▶ [Request]
Copy out every line of the items below word for word, leaving out the pictures.

▶ [Material for this exercise]
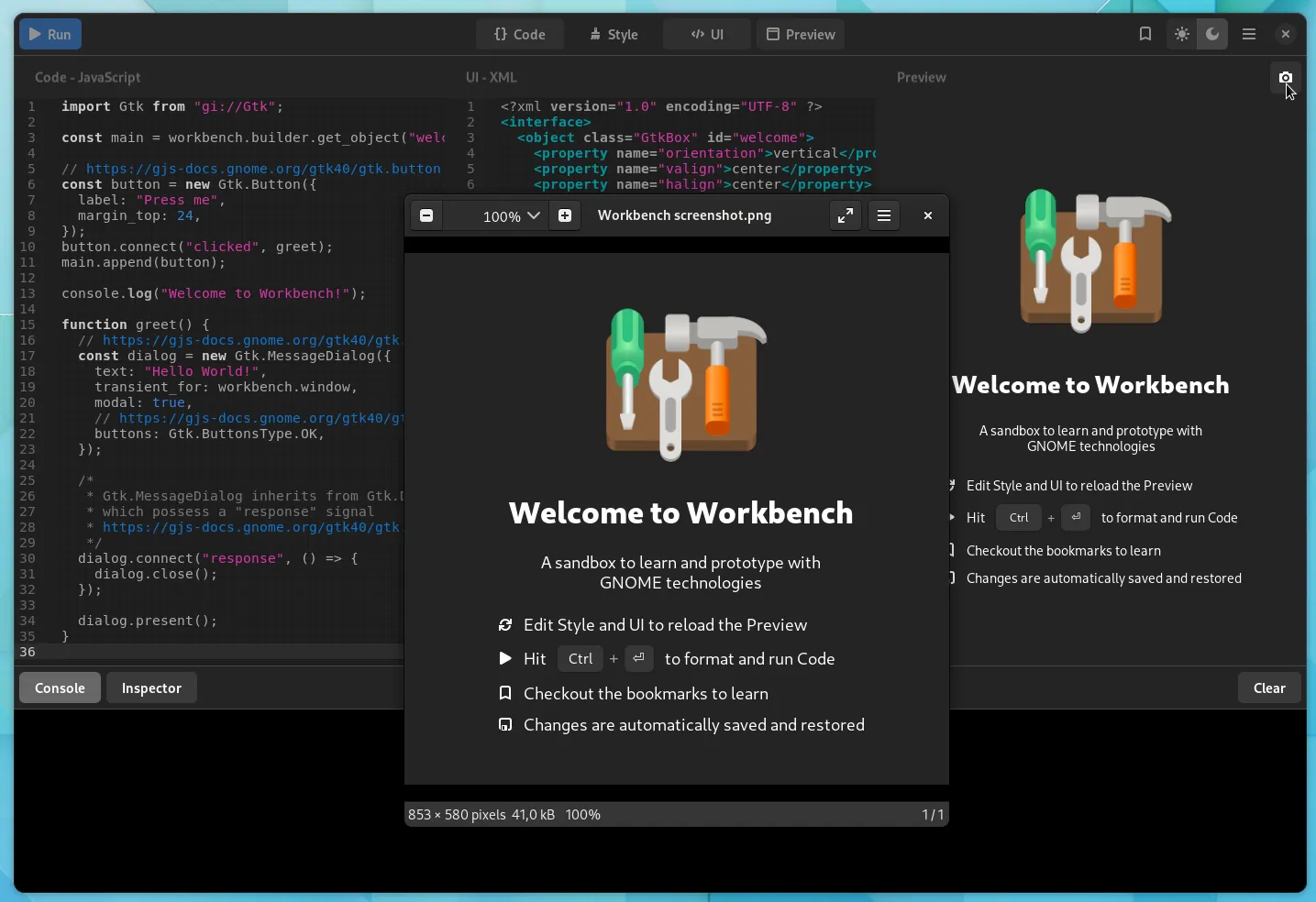1316x902 pixels.
Task: Zoom out in image viewer
Action: (426, 215)
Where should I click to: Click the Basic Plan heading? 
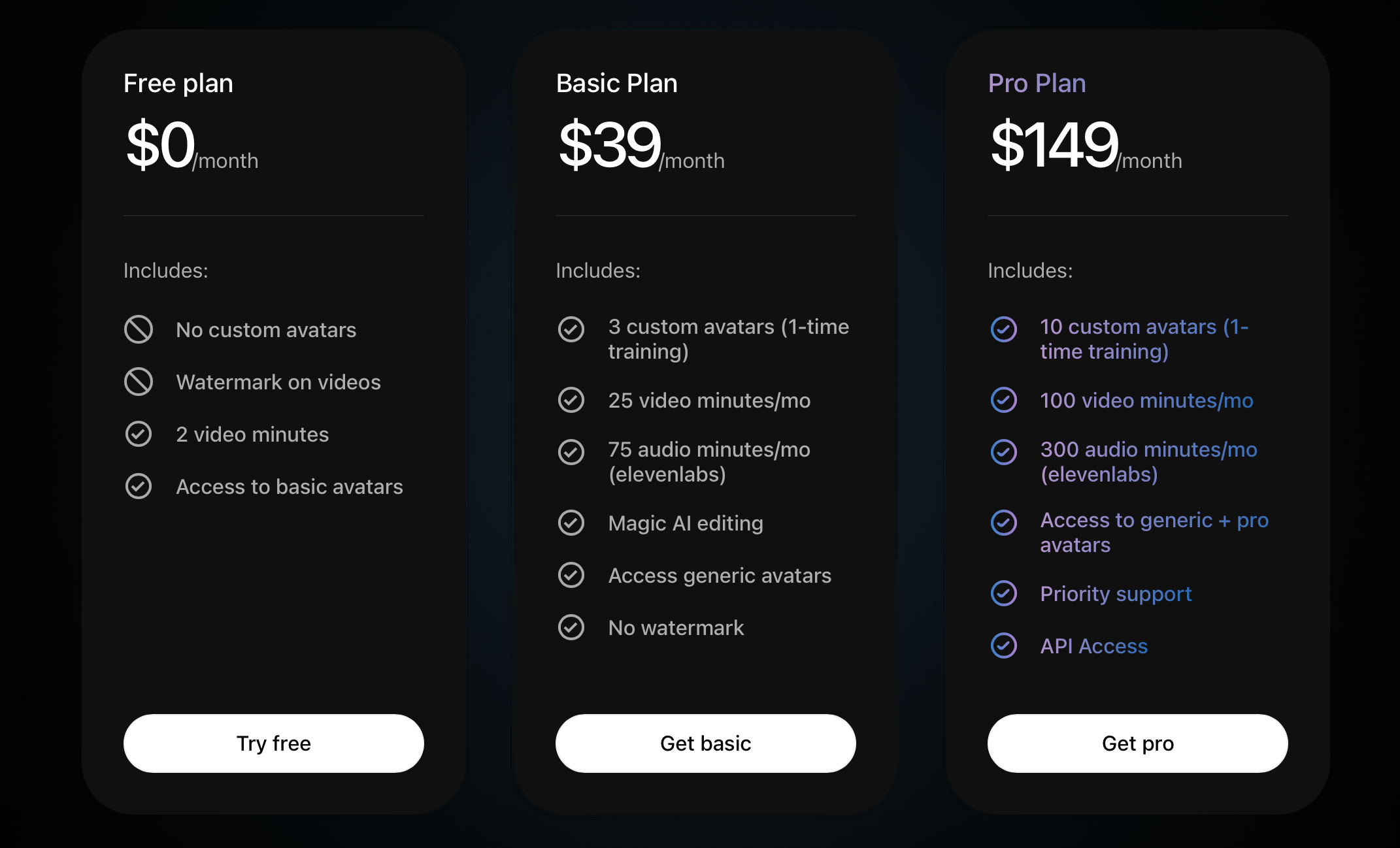[616, 84]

▶ [Expected answer]
1316x902 pixels.
Task: Zoom out in image viewer
Action: (426, 215)
Where should I click to: Click the Basic Plan heading? 
[616, 84]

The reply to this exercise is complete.